1) Zum Konzept des Black Atlantic siehe Paul Gilroy, Black Atlantic. Modernity and Double Consciousness, London 1993, und seinen Text „Der Black Atlantic“ im gleichnamigen Ausstellungskatalog, Haus der Kulturen der Welt, Tina Campt und Paul Gilroy (Hg.), Berlin 2004, S. 12-32. Und Fatima el-Tayeb schreibt dazu in ihrem Text „Black Atlantic in Berlin? Queering Popular Culture, Afrikanische Diaspora und das Schwarze Europa“ Folgendes: „Gilroys Konzept mit seinem Fokus auf das Dreieck Afrika-Europa-Amerika lenkt den Blick auf interkulturelle transkontinentale Prozesse, die mit nationalen Entwicklungen interagieren, aber nicht auf diese zu reduzieren sind. Das System der Sklaverei figuriert nicht als (nur) amerikanische Erfahrung, sondern als konstituierendes Erlebnis des modernen Bewusstseins insgesamt. Der transatlantische Sklavenhandel erscheint als forcierter Globalisierungsprozess, zentral für das Entstehen der Moderne, sein Einfluss weit über nationale und selbst kontinentale Grenzen hinausgehend.“ (S. 399-413, hier: S. 400.)

2) Zur Übersetzung von „race“ und „racial“ ins Deutsche siehe unsere Anmerkung 1 im Text von Shirley Tate.

3) Der Spielfilm The Help von Tate Taylor (USA 2011) basiert auf dem gleichnamigen Roman von Kathryn Stockett (New York 2009) und ist unter dem Titel Gute Geister (München 2010/2011) in der Übersetzung von Cornelia Holfelder-von der Tann auf Deutsch erschienen.
http://kathrynstockett.com/
http://www.youtube.com/watch?v...

4) Imitation of Life ist ein Roman von Fannie Hurst (New York 1933 / Durham, NC 2004), der von John M. Stahl (USA 1934) und von Douglas Sirk (USA 1959) verfilmt wurde. Shirley Tate bezieht sich hier auf die Verfilmung von Sirk.
http://www.youtube.com/watch?v...
http://www.youtube.com/watch?v...

5) Zum Konzept des Passing siehe den Text von Anna Kowalska und die dortigen Literaturverweise in Anmerkung 4, 8 und 9.

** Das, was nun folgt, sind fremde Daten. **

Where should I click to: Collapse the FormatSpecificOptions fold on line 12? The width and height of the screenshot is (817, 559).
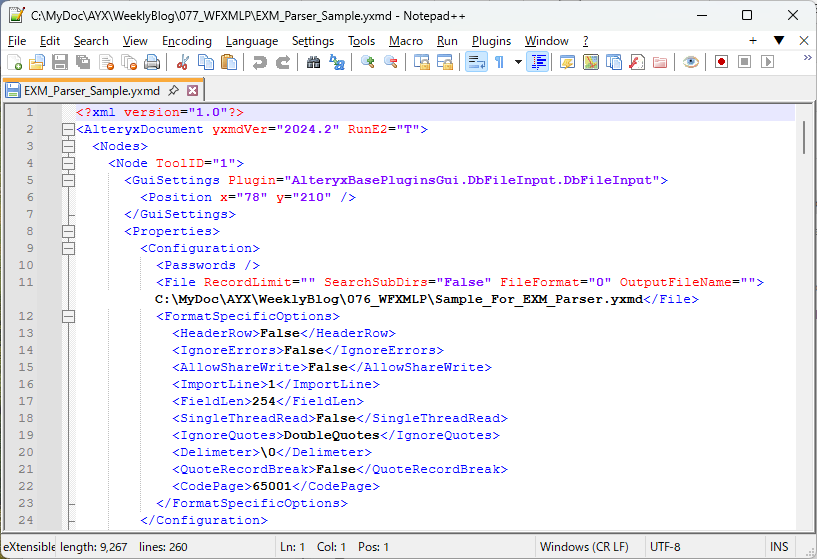68,316
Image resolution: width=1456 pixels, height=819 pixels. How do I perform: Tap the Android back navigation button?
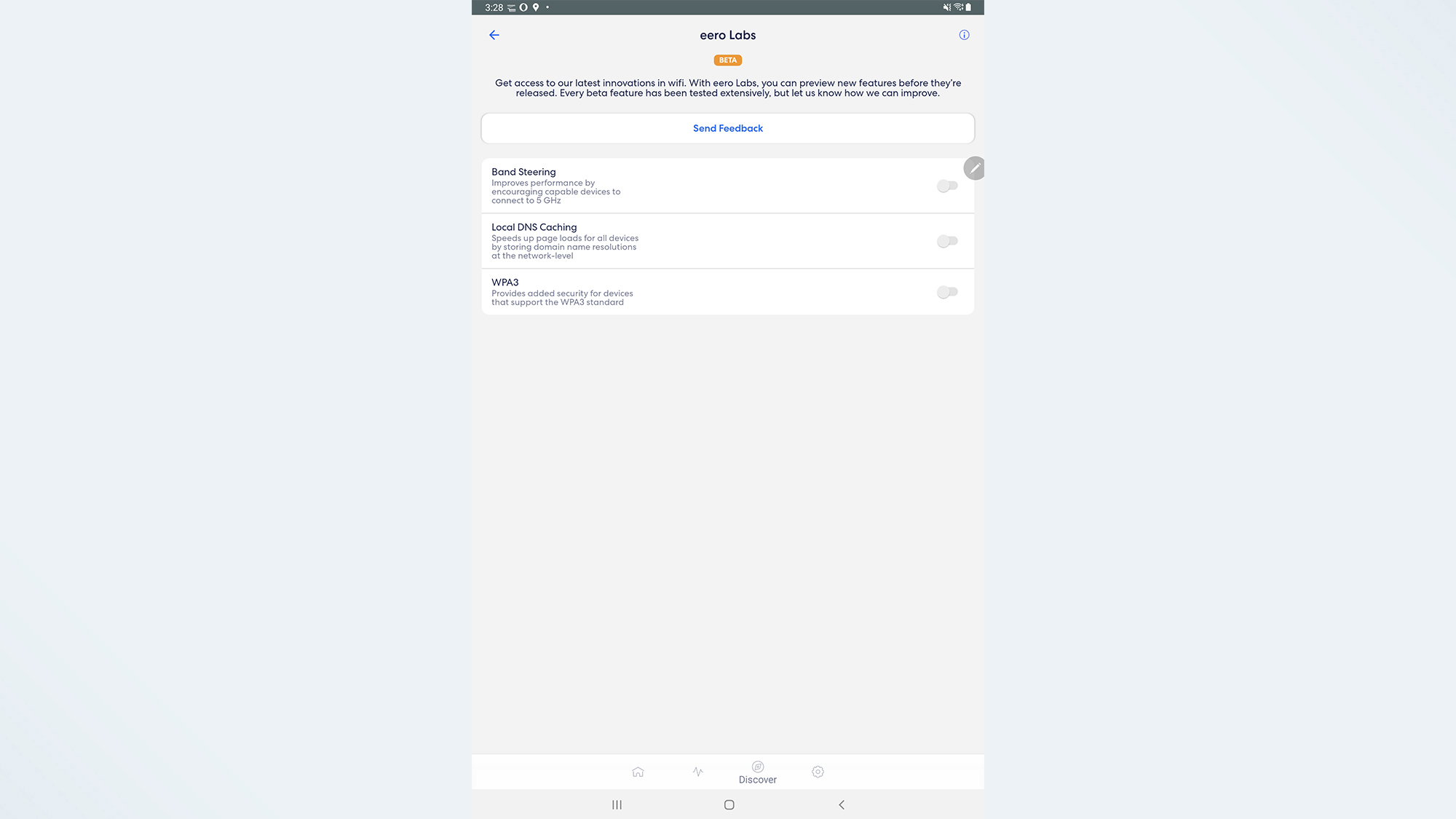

6) Charles W. Mills, The Racial Contract, Ithaca, NY 1997

7) „Wir wünschen uns Texte, die deutlich machen, welche Beziehungen zwischen dem gewählten Buch, Film, Song und dem Denken, der Arbeit, der persönlichen und politischen Perspektive der jeweiligen Autorin besteht. Ein solcher Text kann autobiografische Elemente haben, aber auch ohne direkten Bezug auf die eigene Lebensgeschichte auskommen.“

8) Die Real Academia Española, der auch der Duden folgt, leitet den Begriff „Mulatte/Mulattin“ vom spanischen/portugiesischen Wort „mulo/mula“ (Maultier) ab. Orientalist/innen hingegen berufen sich auf den Sprachwissenschaftler Leopoldo Eguílaz und führen den Begriff auf das arabische Wort „muwallad“ (Mischling) zurück. (Quelle: Wikipedia) Im Deutschen wird „Mulatte/Mulattin“ aufgrund der ersten etymologischen Herleitung meist als rassistischer Begriff abgelehnt. Er findet aber auch als rückangeeignete Selbstbezeichnung Verwendung. Wir benutzen hier den Begriff, da Shirley Tate über rassistische Stereotypen schreibt und setzen ihn in Anführungsstriche.